Pilgrimage to Holy Mountain 13


13


I meet Aristotle



Another day Kalogiros asked if I would like to meet Aristotle.

I said I would certainly like to but that it was rather impossible because Aristotle was long dead. “Not so”, replied Kalogiros. “Aristotle is simply the title of a very special person. An Aristotle type of person.” He explained to me that there is an “Aristotle” in every living generation of Greeks and he happened to know this generation’s Aristotle very well. He also said that the other famous Greeks I had heard of like “Sophocles”, for example, were not historic individuals at all, but simply living persons “holding” the title for a time and having the attributes of a “Sophocles” type of person.

Kalogiros explained to me that our generation’s Aristotle is a gentleman educator and writer living on a beach near ThessalonĂ­ki. That afternoon we rode his motorcycle in tandem out to Aristotle’s place so I could meet the great man.

I discovered that our Aristotle had a small house with the things a house typically has, but that he himself could usually be found near his house seated on a six foot square platform on top of a steel tower maybe thirty feet high engaged in writing using a small mechanical portable typewriter —and sure enough, on top of the tower is where we found him. Kalogiros called up asking permission for us to climb the ladder to his platform. He invited us to climb on up and I was soon being introduced to someone I had never thought to meet in this life: Aristotle.

The day was very hot so Aristotle was only wearing a pair of tattered tan shorts. He was a man of about seventy, I suppose—short, very brown and bald but with a long white beard, brilliant Santa Claus eyes and a congenial smile. At the time of this visit I had long brown hair and beard since I had been pilgrimming by bicycle for many months. I was wearing rubber sandals, shorts and a tee shirt. Kalogiros was also simply dressed.

Aristotle spoke no English but was obviously delighted that I had come with Kalogiros to meet him. He and Kalogiros had a lively discussion in Greek for half an hour and then it was time for us to go.

I was absolutely charmed by the whole incredible meeting and before we climbed down from the platform I reached down to touch the feet of the great sage as a sign of respect. He laughed joyfully when I did and reached down and touched my foot! Then he climbed down the ladder with us, went into his little house and brought out a bound copy of his book—a most unusual professionally printed book using several colors of ink with one layer of writing superimposed upon another in a different color. (Oddly enough, I had dreamed of holding pages of similar multi-colored print and pictures on and off for years.) He gave me a copy of his book and asked me to take it with me back to America—which I did.

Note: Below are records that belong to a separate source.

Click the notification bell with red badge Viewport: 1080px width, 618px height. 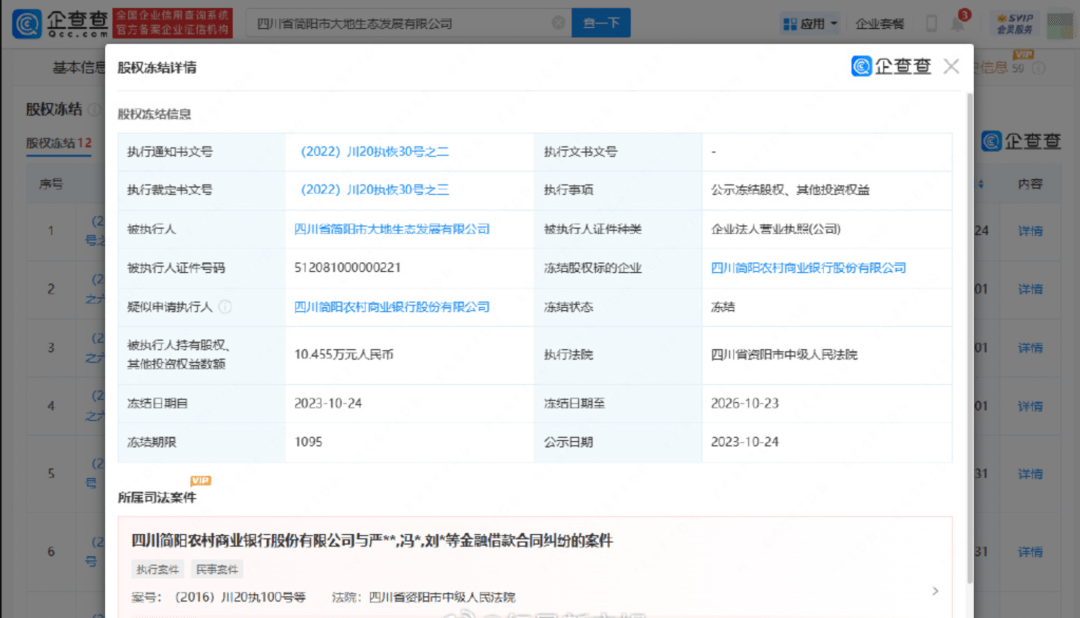tap(958, 23)
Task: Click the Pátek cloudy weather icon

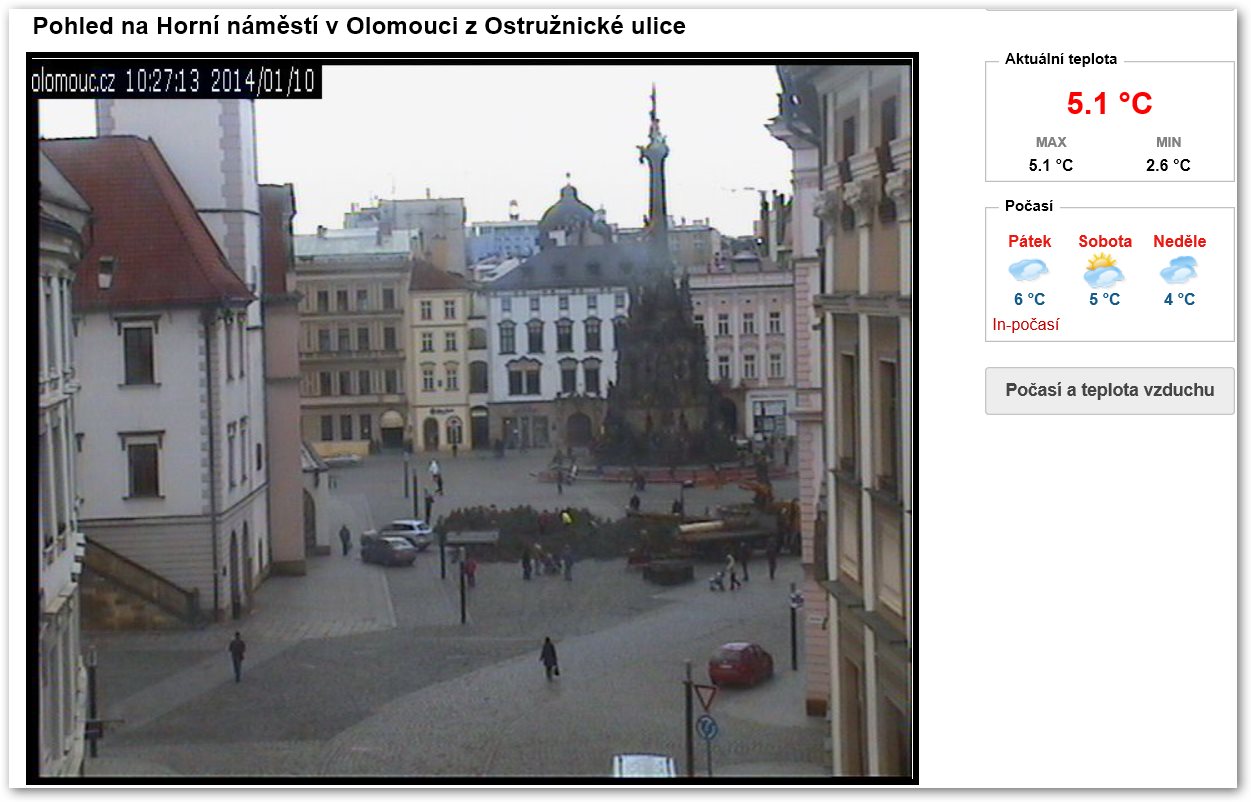Action: 1029,270
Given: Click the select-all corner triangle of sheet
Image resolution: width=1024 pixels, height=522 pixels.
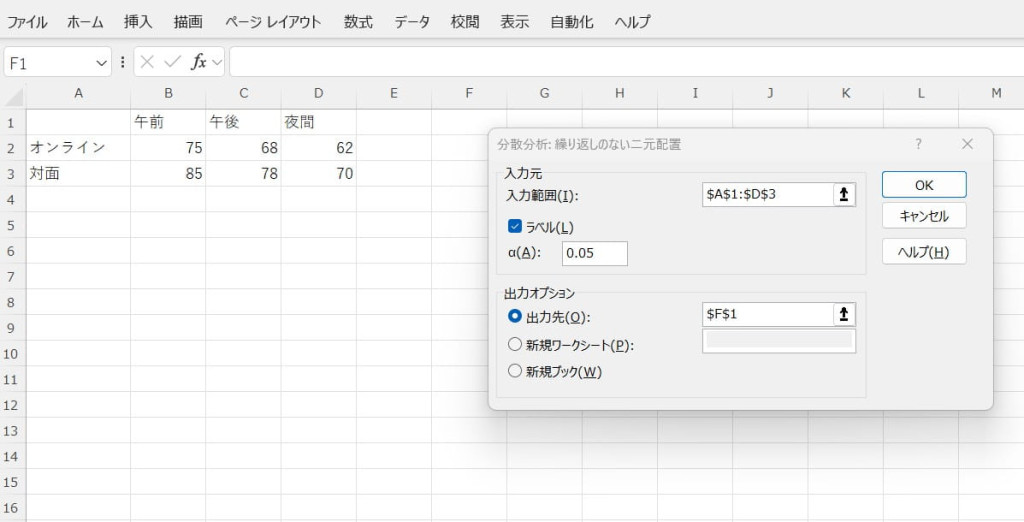Looking at the screenshot, I should coord(14,95).
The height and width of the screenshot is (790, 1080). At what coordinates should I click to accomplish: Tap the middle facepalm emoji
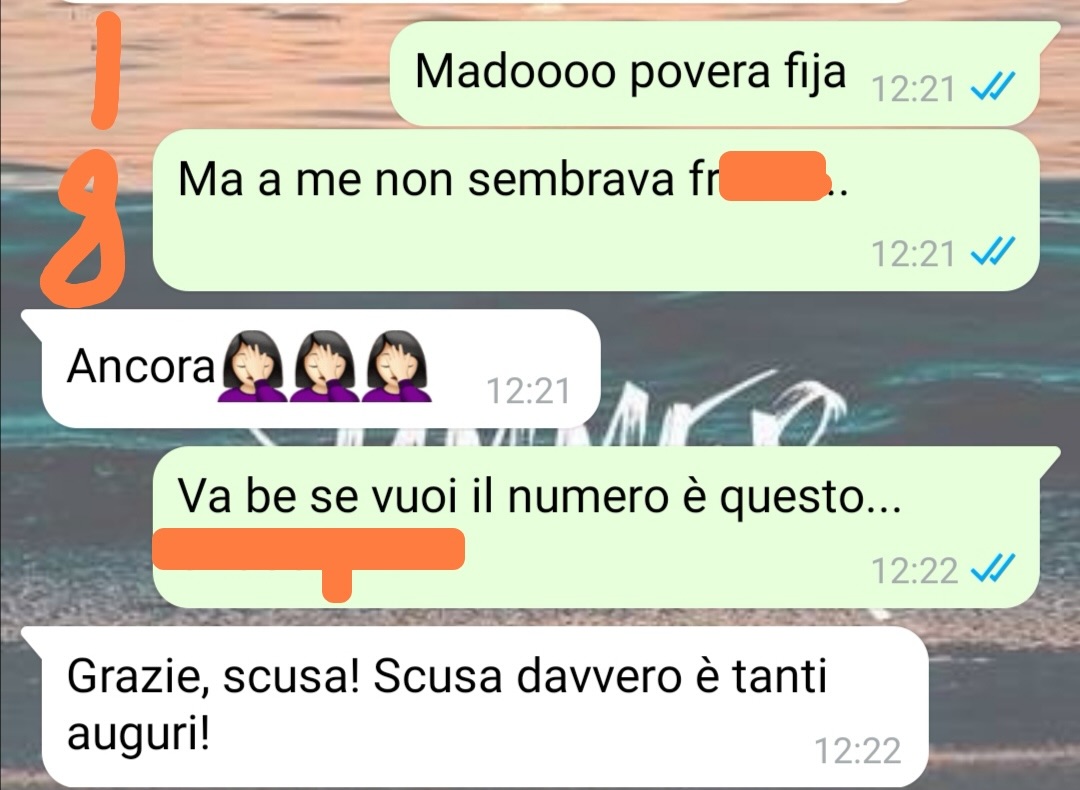pyautogui.click(x=324, y=366)
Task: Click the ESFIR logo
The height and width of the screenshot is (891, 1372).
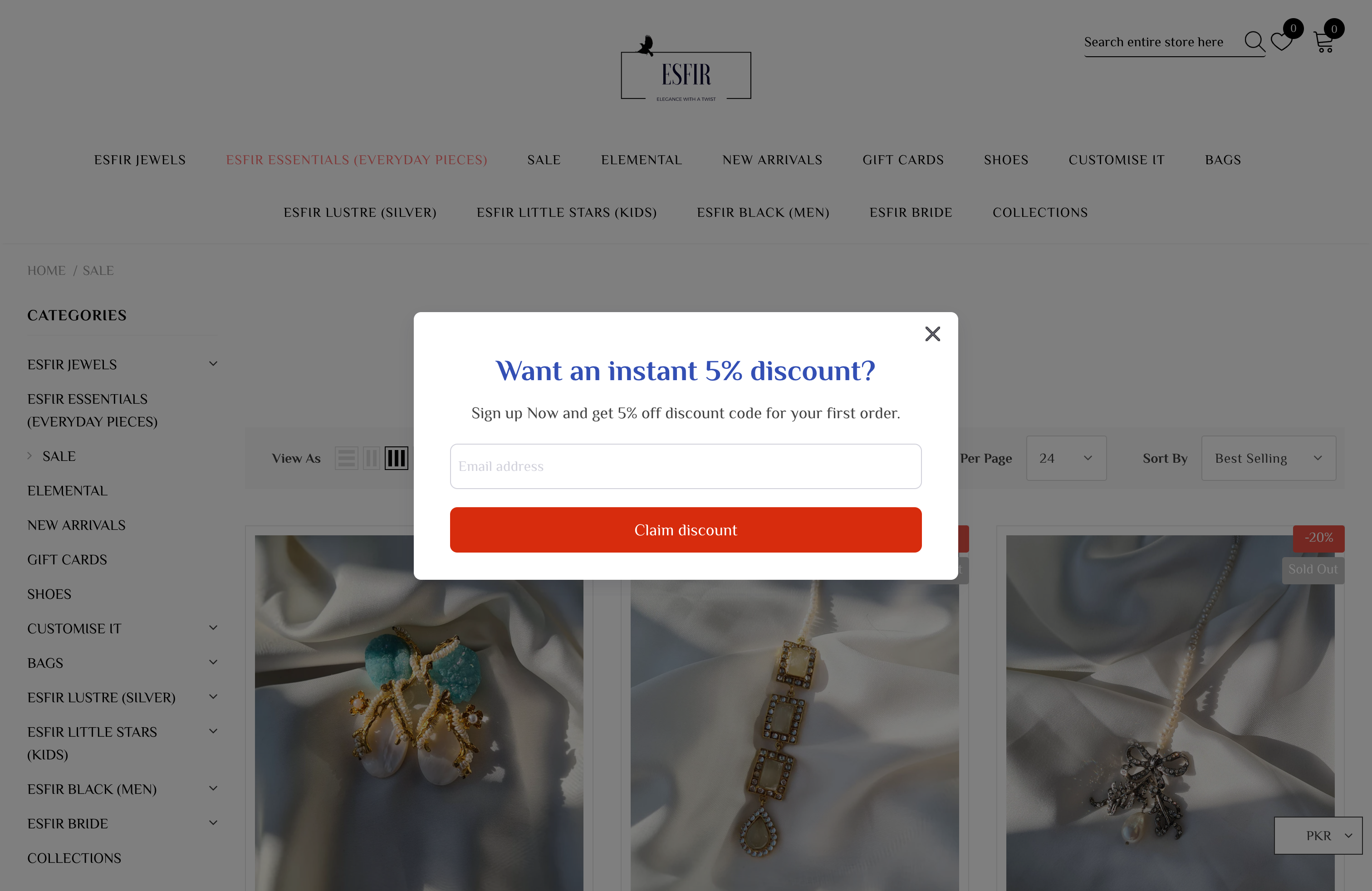Action: click(x=686, y=69)
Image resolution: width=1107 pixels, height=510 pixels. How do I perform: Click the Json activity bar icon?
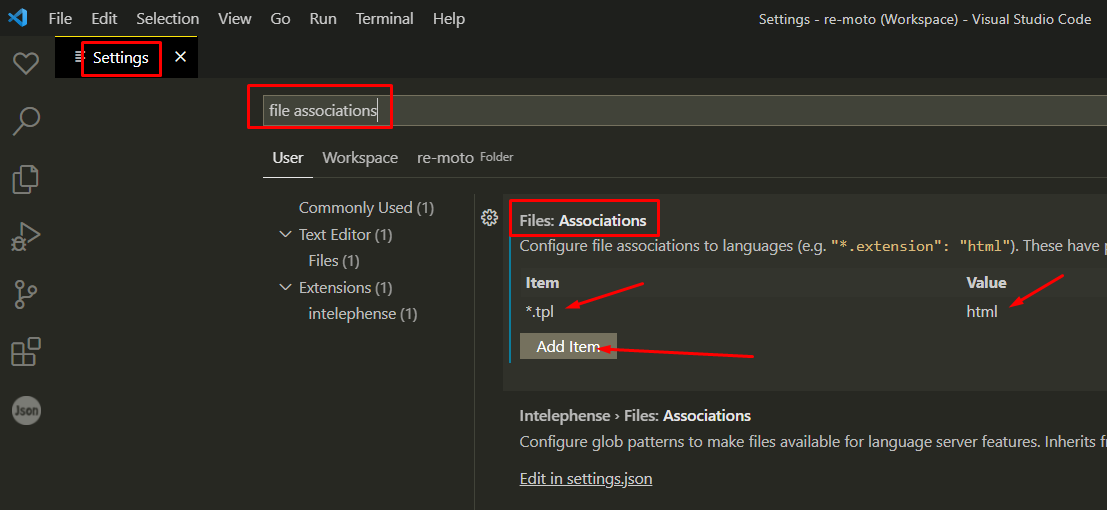click(x=26, y=410)
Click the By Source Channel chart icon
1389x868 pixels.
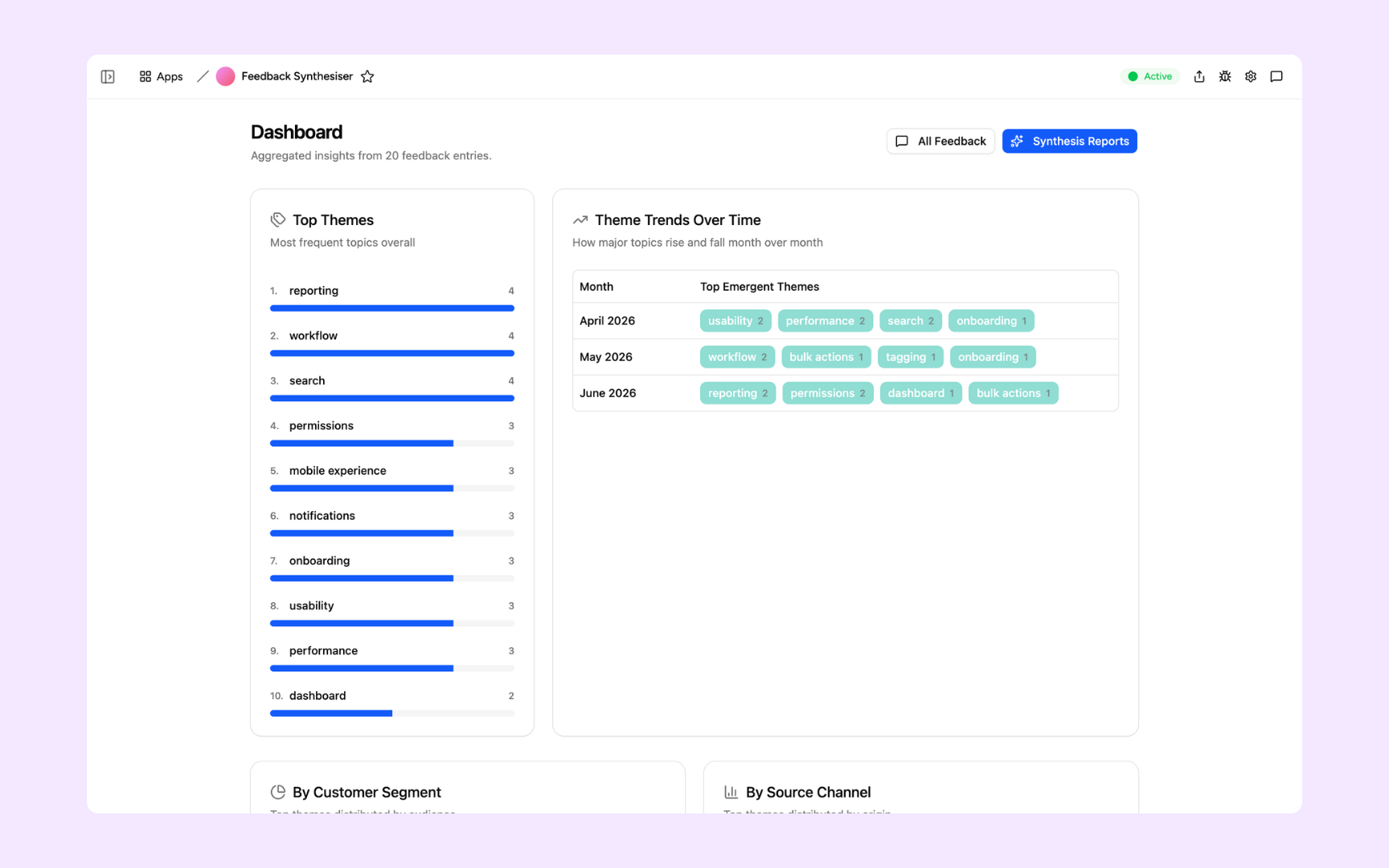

Later at his apartment, Kalogiros found me painstakingly translating the book with the aid of a Greek/English dictionary. “No. That’s impossible,” he said “There are only about four people on earth beside me who can understand Aristotle’s writing at this time, and we are all very familiar with classical and modern Greek. It is an encoded book—not intended for just anyone to understand.” Kalogiros told me that he had been a student of Aristotle at a university before Aristotle left his position as a professor to write in freedom on the beach.

He said that Aristotle’s writing was not for this age anyway, but for a future time when people were ready for it.

(Several years after this meeting, I carried the copy I received from Aristotle to Albuquerque, New Mexico and gave it to a professor of Ancient languages at the university there who was an old friend of my father. Perhaps this singular copy of Aristotle’s mysterious book will be preserved for that future day in the dry New Mexico desert.)